Luxor
Cuando Jalifa volvió de Edfu, Mahfuz ya había hablado con el jefe Hasani y le había informado de la situación.
Se lo tomó sorprendentemente bien. Mejor de lo que Jalifa había esperado, desde luego. Oyó algunas maldiciones masculladas cuando entró en su despacho, y vio la habitual mirada furibunda de Hasani, pero los chillidos y puñetazos sobre la mesa que había esperado, y para los cuales se había preparado durante todo el viaje de regreso, no se materializaron. Al contrario, el jefe se mostró de lo más comedido durante toda la conversación y aceptó la reapertura del caso sin emitir más que algún murmullo de disentimiento, como si ya no le quedaran energías o voluntad para seguir oponiéndose. Jalifa hasta creyó captar un leve brillo de alivio en sus ojos, como un hombre que ha conseguido por fin quitarse de encima un peso con el que nunca quiso cargar.
—Dejemos clara una cosa —dijo Hasani, mientras miraba por la ventana de su oficina, el peluquín aferrado a su cabeza como un grumo de algodón de azúcar moreno—. Trabajarás solo. Estoy justo de hombres. No puedo prescindir de nadie más. ¿Comprendido?
—Sí, señor.
—Asignaré otro caso a Sariya. Hasta que hayas solucionado este, trabajará en otra oficina.
—Sí, señor.
—No quiero que te vayas de la lengua en la comisaría. No se lo digas a nadie. Si te preguntan, limítate a decir que han surgido nuevas pruebas y las estás investigando. No entres en detalles.
—Sí, señor.
Se oyó el ruido de cascos de caballos cuando una calesa pasó por la calle. El conductor silbaba a los turistas, los animaba a dar un paseo. Hasani miró un momento, luego volvió a su escritorio.
—¿Qué vas a hacer? —preguntó.
Jalifa se encogió de hombros y dio una calada al Cleopatra que sujetaba entre los dientes.
—Intentar averiguar algo más sobre el pasado de Jansen, supongo.

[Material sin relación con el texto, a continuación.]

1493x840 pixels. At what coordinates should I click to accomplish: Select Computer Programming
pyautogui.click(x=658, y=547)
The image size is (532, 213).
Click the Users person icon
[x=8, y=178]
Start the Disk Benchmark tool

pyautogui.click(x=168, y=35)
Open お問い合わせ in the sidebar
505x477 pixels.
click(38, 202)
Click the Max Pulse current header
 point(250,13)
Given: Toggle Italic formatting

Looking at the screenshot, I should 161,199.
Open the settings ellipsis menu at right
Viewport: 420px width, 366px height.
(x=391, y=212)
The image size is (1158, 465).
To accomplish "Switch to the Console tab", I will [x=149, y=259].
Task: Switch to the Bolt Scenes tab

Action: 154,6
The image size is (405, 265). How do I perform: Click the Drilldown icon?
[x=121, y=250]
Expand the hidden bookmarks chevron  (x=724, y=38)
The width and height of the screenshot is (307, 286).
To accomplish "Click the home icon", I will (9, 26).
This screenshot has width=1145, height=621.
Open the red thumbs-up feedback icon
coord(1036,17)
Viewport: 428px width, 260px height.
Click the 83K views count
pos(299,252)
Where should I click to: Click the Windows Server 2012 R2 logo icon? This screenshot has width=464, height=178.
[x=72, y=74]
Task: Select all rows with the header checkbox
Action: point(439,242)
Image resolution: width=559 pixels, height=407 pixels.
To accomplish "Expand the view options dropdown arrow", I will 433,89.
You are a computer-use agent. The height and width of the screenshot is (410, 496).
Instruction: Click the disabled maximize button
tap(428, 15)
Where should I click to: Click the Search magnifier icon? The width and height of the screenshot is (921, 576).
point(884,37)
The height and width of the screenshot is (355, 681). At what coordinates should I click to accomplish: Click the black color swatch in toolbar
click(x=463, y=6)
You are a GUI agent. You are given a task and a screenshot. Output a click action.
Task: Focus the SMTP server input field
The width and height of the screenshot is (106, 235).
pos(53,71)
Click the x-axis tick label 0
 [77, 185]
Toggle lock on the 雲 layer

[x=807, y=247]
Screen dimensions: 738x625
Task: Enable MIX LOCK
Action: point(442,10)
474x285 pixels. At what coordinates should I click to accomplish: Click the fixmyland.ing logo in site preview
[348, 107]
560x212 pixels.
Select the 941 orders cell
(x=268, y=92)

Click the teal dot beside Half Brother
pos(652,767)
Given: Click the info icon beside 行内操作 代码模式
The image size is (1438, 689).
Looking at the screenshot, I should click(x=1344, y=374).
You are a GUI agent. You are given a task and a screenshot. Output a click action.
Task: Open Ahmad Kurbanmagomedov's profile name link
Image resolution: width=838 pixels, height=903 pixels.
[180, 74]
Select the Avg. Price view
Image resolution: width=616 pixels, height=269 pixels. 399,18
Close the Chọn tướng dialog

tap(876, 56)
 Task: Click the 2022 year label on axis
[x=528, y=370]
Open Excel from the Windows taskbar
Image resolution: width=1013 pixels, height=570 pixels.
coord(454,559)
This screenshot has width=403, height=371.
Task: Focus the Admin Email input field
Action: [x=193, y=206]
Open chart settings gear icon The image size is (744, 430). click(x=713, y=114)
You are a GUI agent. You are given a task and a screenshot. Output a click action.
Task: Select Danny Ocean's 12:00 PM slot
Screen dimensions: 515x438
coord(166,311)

A ver si encuentro algo que le relacione con la señora Schlegel. Algún móvil del asesinato. Todo lo que tenemos en este momento es circunstancial.
Hasani asintió. Abrió el cajón de su escritorio, sacó el llavero de Jansen y lo entregó al detective.
—Vas a necesitarlo.
Jalifa cogió las llaves y las guardó en el bolsillo.
—Tendré que ponerme en contacto con los israelíes en algún momento —dijo—. Por si tienen algo sobre la mujer.
Hasani hizo una mueca, pero no dijo nada. Sostuvo la mirada de Jalifa durante un largo rato y después, despacio, se puso en pie, caminó hasta un archivador y se agachó para abrir el cajón de abajo, del cual extrajo una delgada carpeta roja. Volvió al escritorio y se la entregó a Jalifa. Delante estaba escrito «2345/1: Schlegel, Hannah. 10 de marzo de 1990».
—Supongo que las pistas se habrán enfriado, pero nunca se sabe.
Jalifa contempló el expediente.
—Mahfuz dijo que usted lo había quemado.
Hasani gruñó.
—No eres el único capullo de por aquí que tiene conciencia.
Sostuvo una vez más la mirada de Jalifa y después le despidió con un gesto.
—¡Quiero que me tengas al día con regularidad! —gritó a su espalda—. Lo cual quiere decir exactamente eso.